Sometimes too much of a good thing is really NOT a good thing at all.

Take Mother Nature for instance. She can be far too generous at times. Height for example: a certain amount of height is a good thing, but it's not easy being the tallest kid in school when you're barely ten years old, and a girl. Then there's hair. Long and luxuriant is fantastic... but not when it's also wildly fluffy and mouse-coloured. Intelligence is a blessed gift, but being fiercely intelligent, and skipped several grades, and still being smarter than the rest of your class who are now two years, or more, older than you and being beaten flat by a little kid; that's a very mixed blessing. And when a girl's figure starts developing, well, bouncy isn't always best.

But Nature also keeps things in balance, by adding eyesight so poor that it needs glasses like the bottom of coke bottles; buck teeth and years of braces and acne; and, as the cherry on the top, a name like Myrtle.

Myrtle wasn't on track to enjoy her school years.

The one ray of sunshine and sanity was Dudley. Dudley was also a grade-skipper, he was intelligent and young and weedy and a natural victim for the entrenched bullying that's regarded as 'just a natural part of growing up' by everyone who hasn't been the designated target. He was also, from an early age, perfectly sure of his sexual orientation. Being very gay, and outrageously out, in school isn't a survival factor. But Dudley was also viciously wasp-tongued when necessary, able to slice fiercely into every insecurity and lay bare the deepest fears of any bully who wanted to start name calling. And if a verbal barrage wasn't enough protection, Myrtle would step in; she was a state champion in Tae Kwan Do (her parents' attempt to 'bring her out of herself'. Not naming her 'Myrtle' would have been a better choice.)

Dudley and Myrtle, two kids whose parents should never have been allowed to name a family pet, let alone a child. Dudley and Myrtle, two misfits who stuck together. It made school survivable.

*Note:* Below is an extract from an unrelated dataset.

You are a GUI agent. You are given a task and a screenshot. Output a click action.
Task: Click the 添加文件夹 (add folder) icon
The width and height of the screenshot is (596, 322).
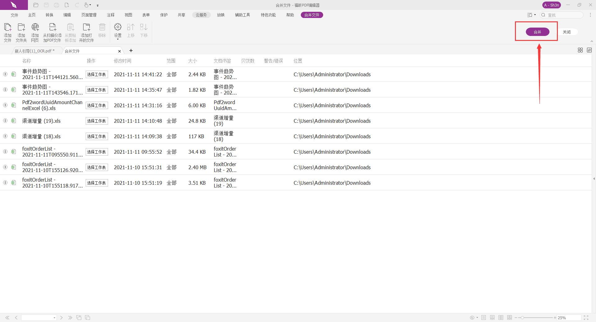(x=21, y=28)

After school they both went to university and studied law. They shared a small, cheap, tatty apartment which Dudley and his friends redecorated and refurbished. Dudley had a wonderful social life and still managed to get through his exams. Myrtle studied hard and did two degrees at once, passing both with honours.

When they moved into the post-university world, they shared an increasingly upmarket series of apartments and houses. They enjoyed house sharing. Old friends know you better than anyone. They nag better, too.

"Mattie, you have to go. He's our boss, and an invitation from him is like an order from anyone else."

"Nobody will notice if I'm missing. They never notice when I'm there."

"And whose fault is that? I keep telling you, I can make sure they'll notice you."

"I don't WANT to be noticed."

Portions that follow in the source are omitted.